- **Work instructions**
Below are some records. How many of their lines contain the string "resolution"? Answer with the number alone.

- **Supplied material**
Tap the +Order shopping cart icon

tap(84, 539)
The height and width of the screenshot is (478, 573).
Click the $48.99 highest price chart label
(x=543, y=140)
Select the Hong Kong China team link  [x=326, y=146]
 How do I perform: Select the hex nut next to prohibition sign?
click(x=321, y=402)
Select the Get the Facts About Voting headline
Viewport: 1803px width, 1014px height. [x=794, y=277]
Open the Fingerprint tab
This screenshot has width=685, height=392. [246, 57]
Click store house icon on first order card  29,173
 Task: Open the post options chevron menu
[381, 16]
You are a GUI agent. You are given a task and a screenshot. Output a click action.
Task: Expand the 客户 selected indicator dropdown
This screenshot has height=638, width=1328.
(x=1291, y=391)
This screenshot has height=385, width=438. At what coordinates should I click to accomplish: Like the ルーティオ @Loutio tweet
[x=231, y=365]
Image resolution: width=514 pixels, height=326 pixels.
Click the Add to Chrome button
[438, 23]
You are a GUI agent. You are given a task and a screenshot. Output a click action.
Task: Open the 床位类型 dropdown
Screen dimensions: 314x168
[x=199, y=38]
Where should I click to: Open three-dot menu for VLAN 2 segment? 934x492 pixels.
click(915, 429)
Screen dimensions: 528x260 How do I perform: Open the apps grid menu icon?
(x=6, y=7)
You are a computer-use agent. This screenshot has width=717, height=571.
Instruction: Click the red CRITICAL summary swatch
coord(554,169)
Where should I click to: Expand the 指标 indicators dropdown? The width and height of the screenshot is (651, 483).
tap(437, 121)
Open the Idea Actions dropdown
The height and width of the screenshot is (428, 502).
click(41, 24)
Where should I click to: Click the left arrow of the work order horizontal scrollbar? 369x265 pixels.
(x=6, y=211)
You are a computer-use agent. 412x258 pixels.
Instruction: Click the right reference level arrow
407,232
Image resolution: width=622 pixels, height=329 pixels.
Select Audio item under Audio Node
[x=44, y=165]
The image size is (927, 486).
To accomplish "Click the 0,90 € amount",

- **Problem solution**
2